Reopening regulations require casinos to notify health authorities if they learn of a COVID-19 case at their property. But they are under no obligation to follow up with guests after they leave, and different resorts have adopted different policies.

MGM is providing a contact email and asking guests to voluntarily notify the company if they test positive within two weeks of their stay. But other casinos, including two owned by Wynn Resorts, have decided to leave that job to health officials.

Leguen said that ultimately he relies upon health officials in other states or countries to notify him if a person who visited Las Vegas during the incubation period tests positive after they leave.

But understaffed health departments can barely keep up with what is happening within their own states. Leguen received only 17 such out-of-state notifications through April 2, according to a spokeswoman, even though by that point the virus was raging.

And visitors to Las Vegas tend to mill about in ways that present a contact tracing nightmare. Nearly three-quarters of visitors to the Strip gamble, according to the Las Vegas Convention and Visitors Authority, hopping not only from table to table but from resort to resort, and more than half of them see shows.

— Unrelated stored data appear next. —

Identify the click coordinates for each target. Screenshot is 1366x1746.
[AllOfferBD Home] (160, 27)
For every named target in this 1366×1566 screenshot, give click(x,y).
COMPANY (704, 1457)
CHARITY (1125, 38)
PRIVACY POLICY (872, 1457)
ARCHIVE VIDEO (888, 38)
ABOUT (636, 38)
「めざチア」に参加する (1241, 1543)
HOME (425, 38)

Consider the scale of Wynn Resorts alone: On any given day before the shutdown, some 10,000 visitors walked through its doors, where they consumed an average of 34,000 drinks and 17,000 meals among 19 restaurants.

D. Taylor, the president of Unite Here, a union representing casino workers, calls the mega-casinos “cruise ships on land.”

Mariano Mintero, 64, works in housekeeping at the Bellagio, another MGM property. He was eager to return to work after so long without a paycheck, but was worried, too. In the days following the shutdown, he said, he had heard that several housekeeping employees had contracted the virus.

“I know we are working for a good company,” Mintero said, “but I’m a little scared.”

Both MGM and Wynn Resorts are going beyond Nevada’s minimum reopening requirements. Wynn required all returning employees to be tested, for instance, while MGM will offer on-site tests to guests who feel unwell. Both said they also would be willing to support making it easier to track employee cases by casino.

“I’m in favor of anything that gives all of us more information during this period of time,” McManus said. “You have to come at this virus from every angle, because the last thing we want is for people to get sick and for us to have to shut down again. No one wants to go through this again.”